Pointing records for screenshots and pages
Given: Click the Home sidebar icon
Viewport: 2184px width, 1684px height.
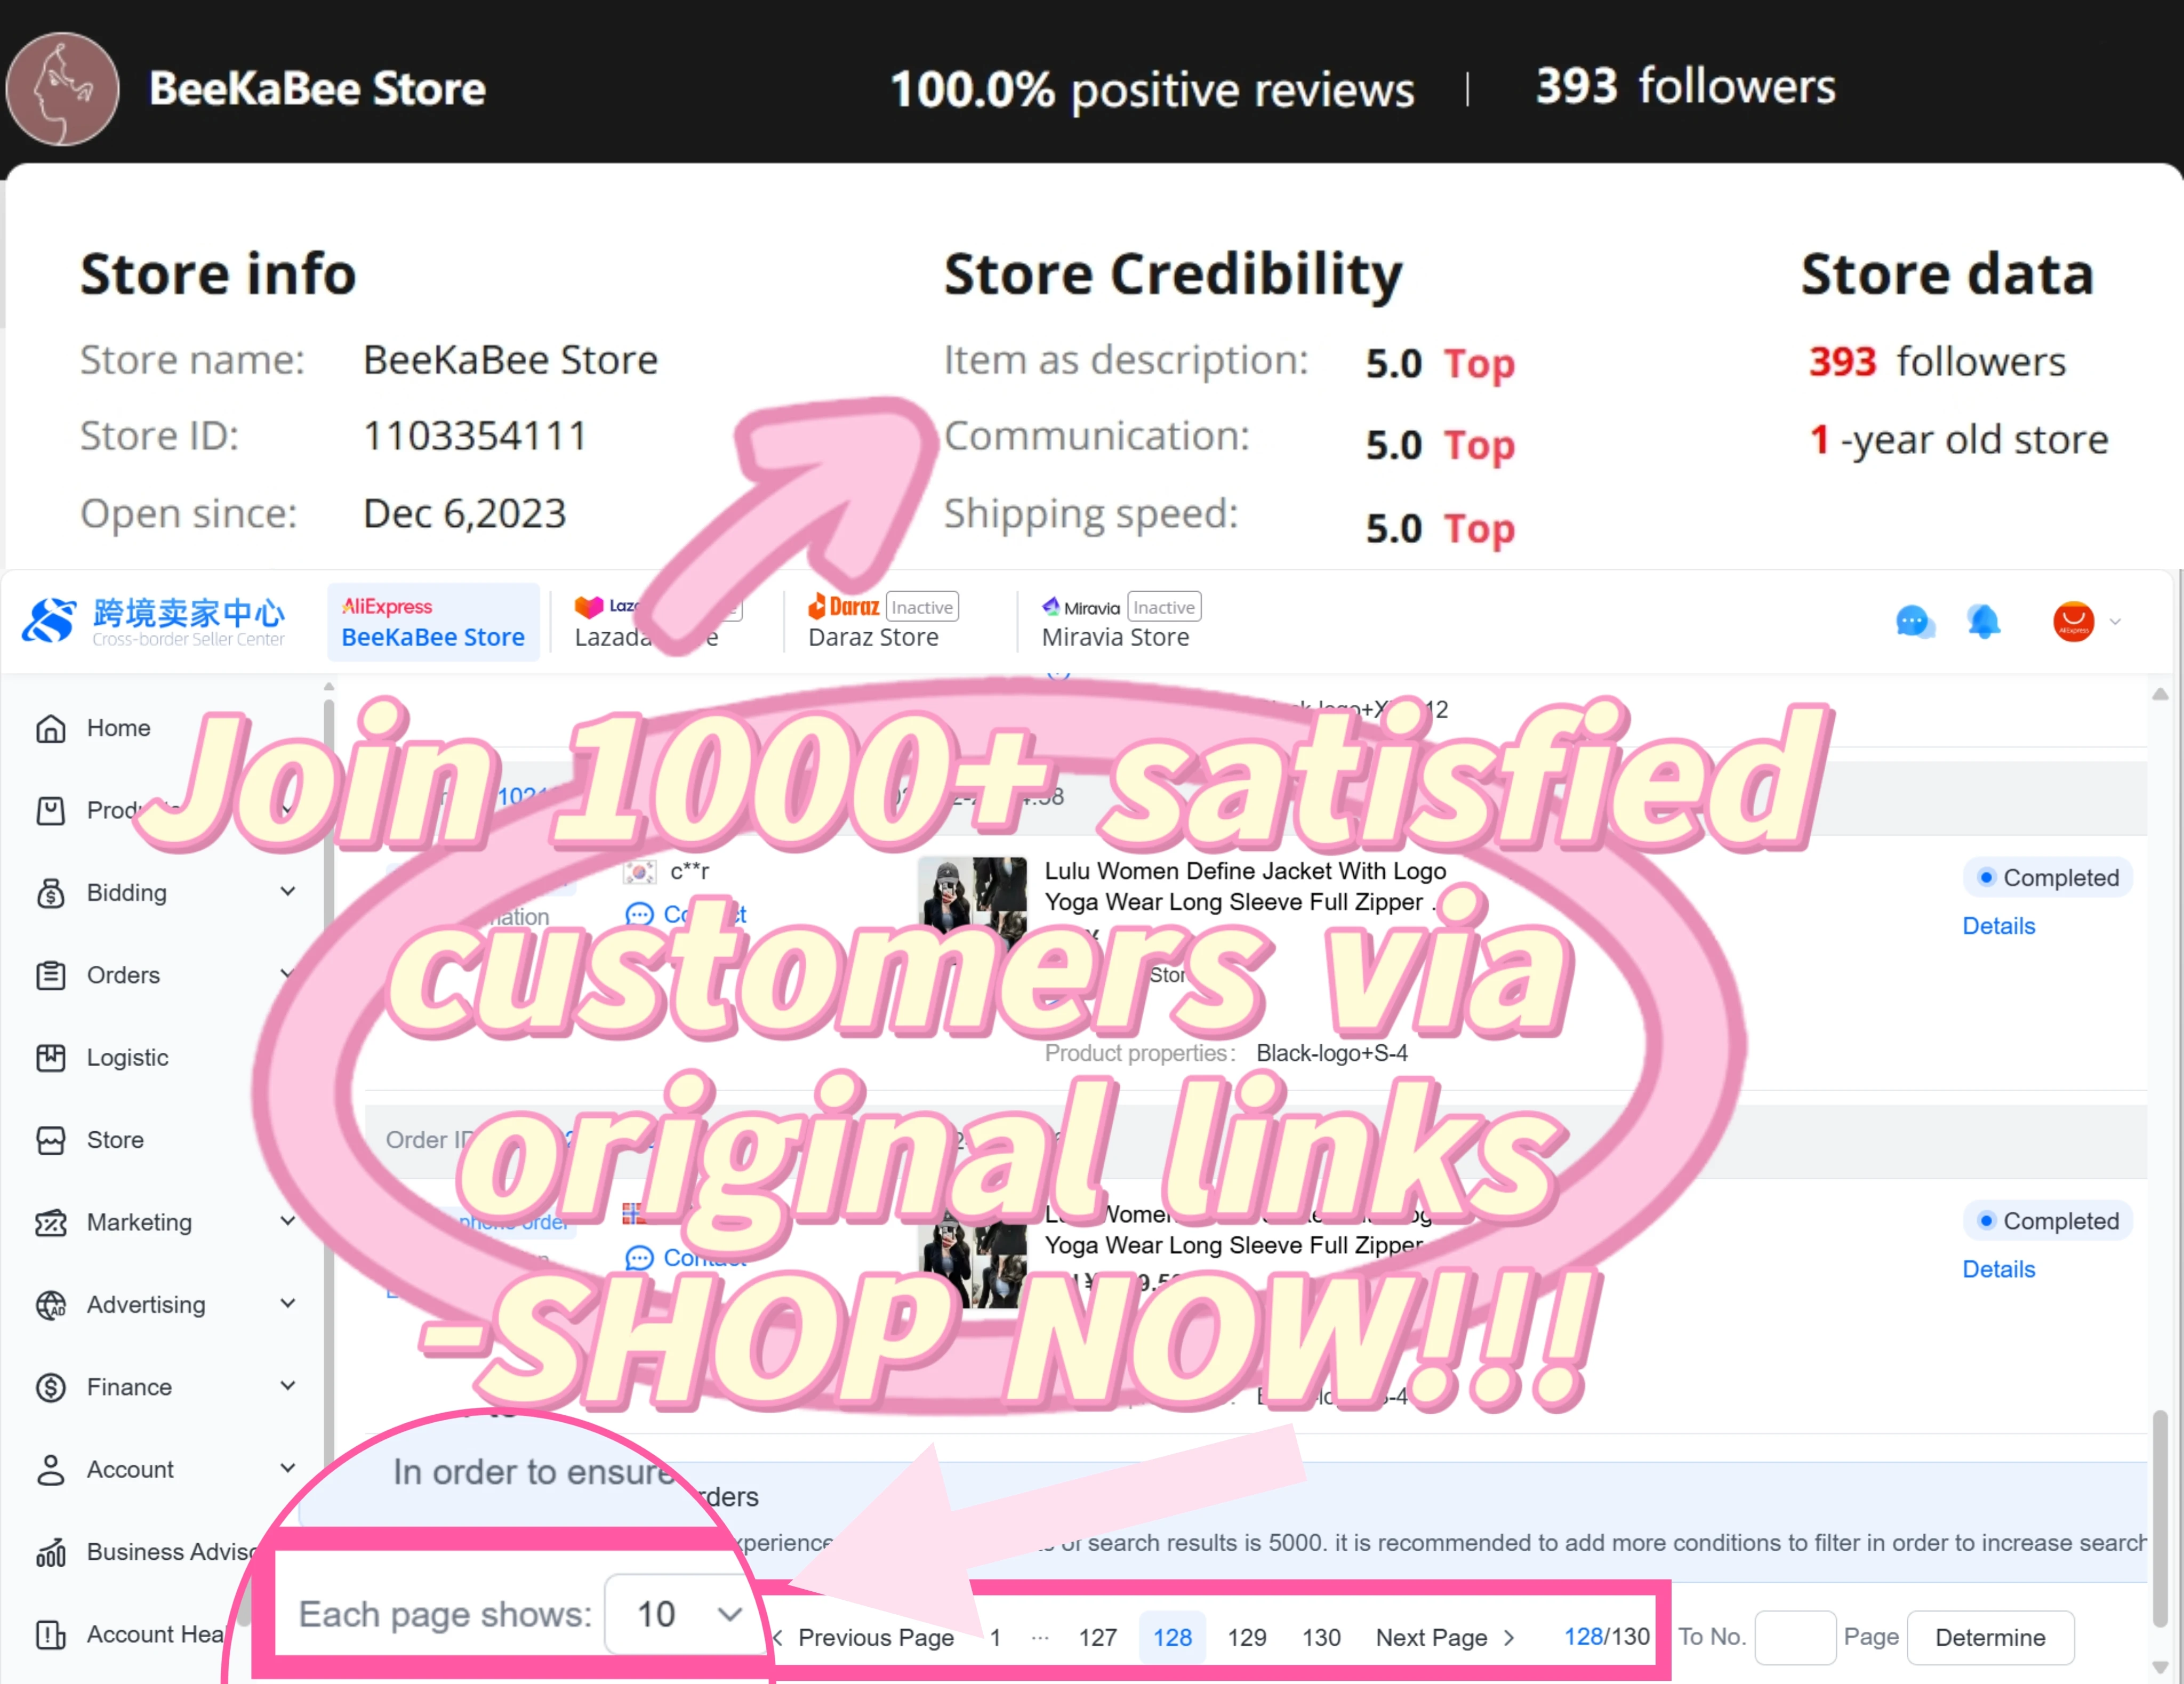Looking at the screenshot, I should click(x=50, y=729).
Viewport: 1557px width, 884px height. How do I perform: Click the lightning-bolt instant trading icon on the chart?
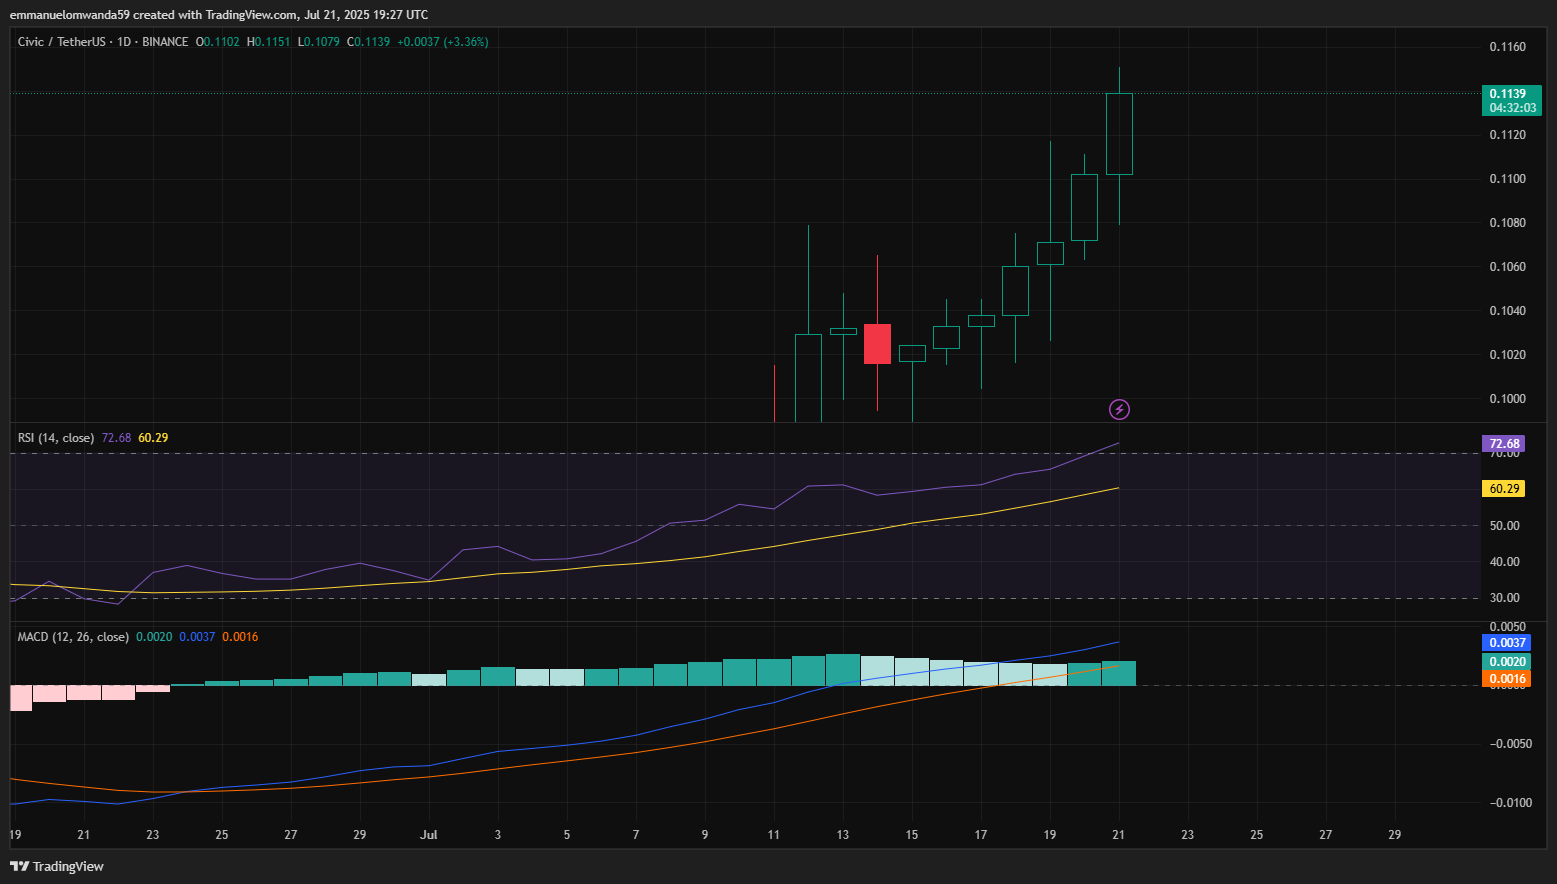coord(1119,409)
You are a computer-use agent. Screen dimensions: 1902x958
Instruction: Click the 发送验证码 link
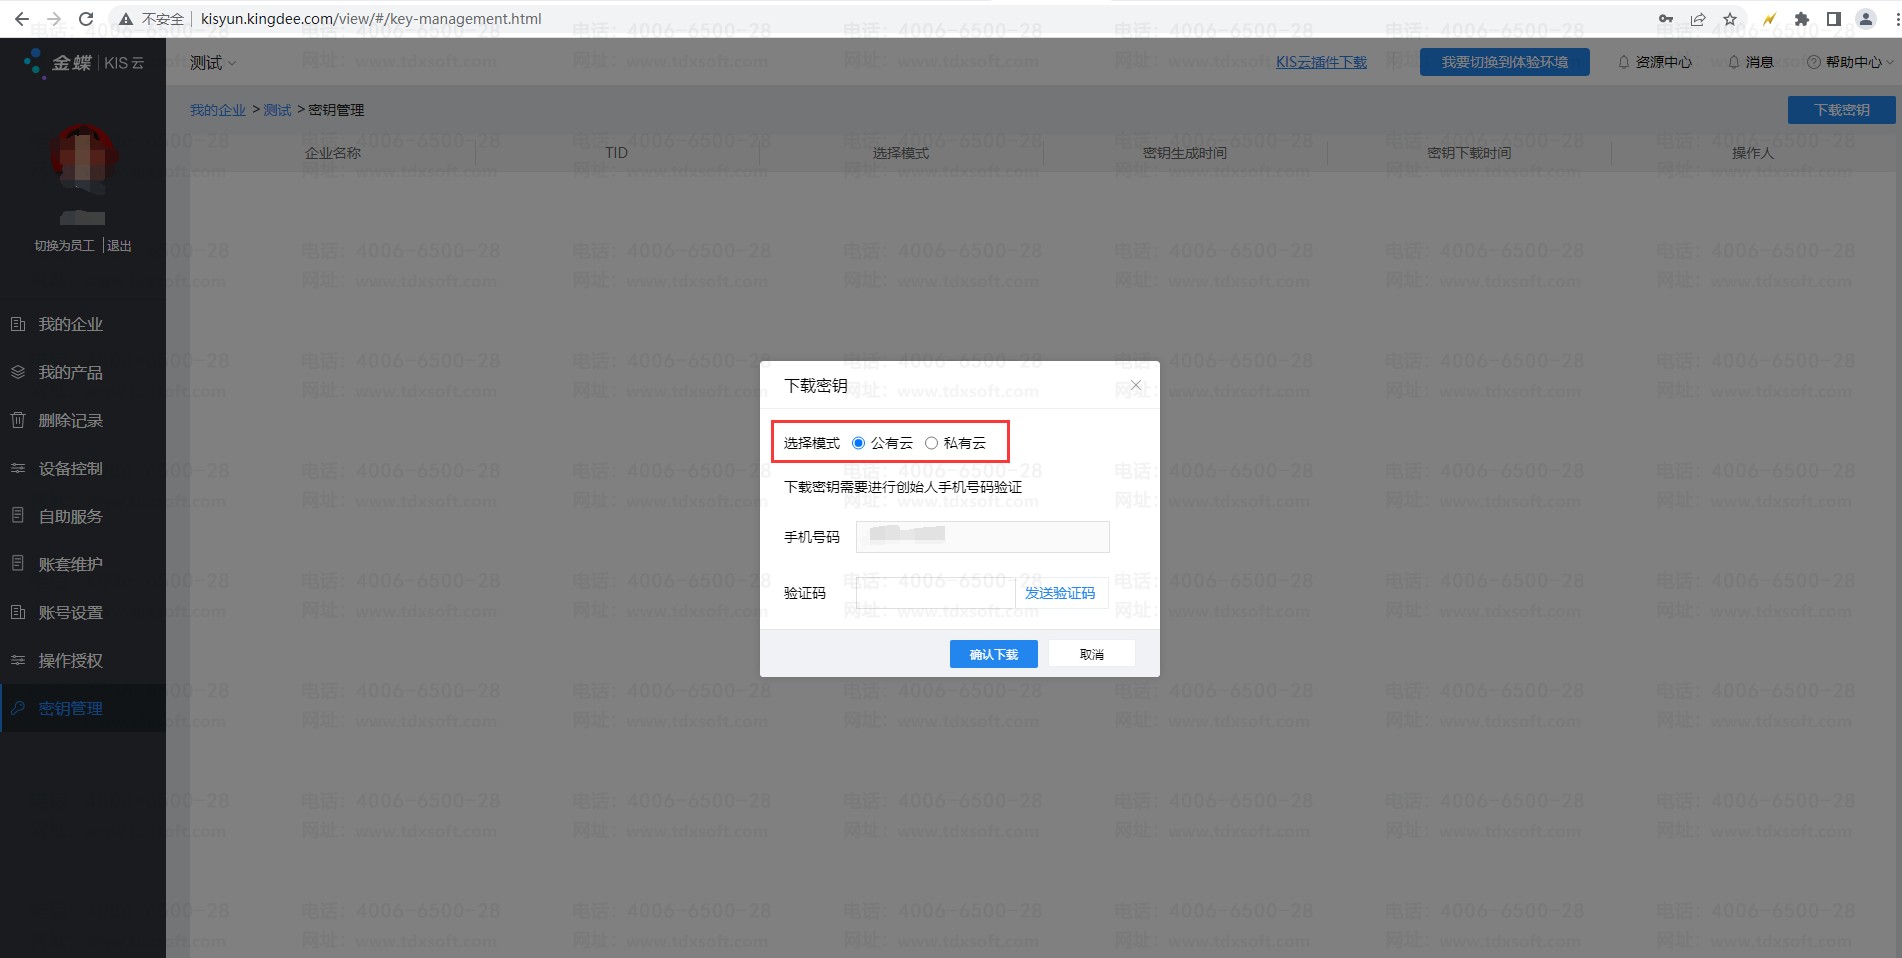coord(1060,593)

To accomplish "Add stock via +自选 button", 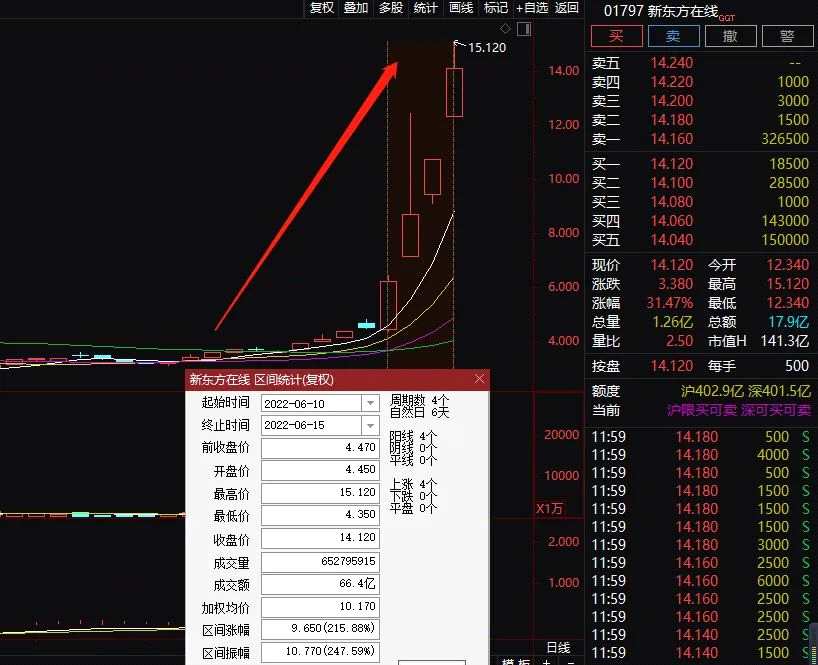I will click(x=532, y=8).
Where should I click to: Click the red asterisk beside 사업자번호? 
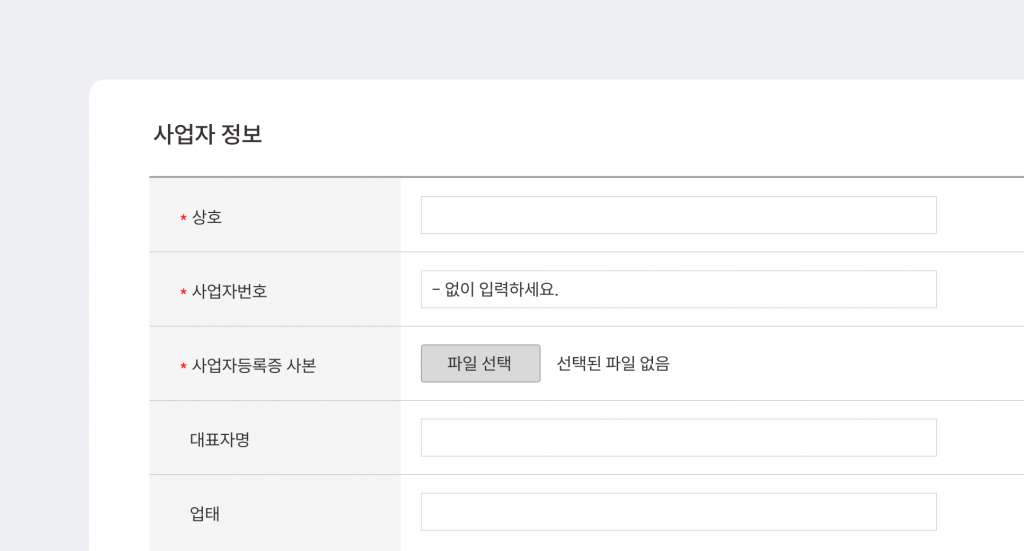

Task brief
Count the lines in the material above that contain the string "width", and give only the number.

Correct response
2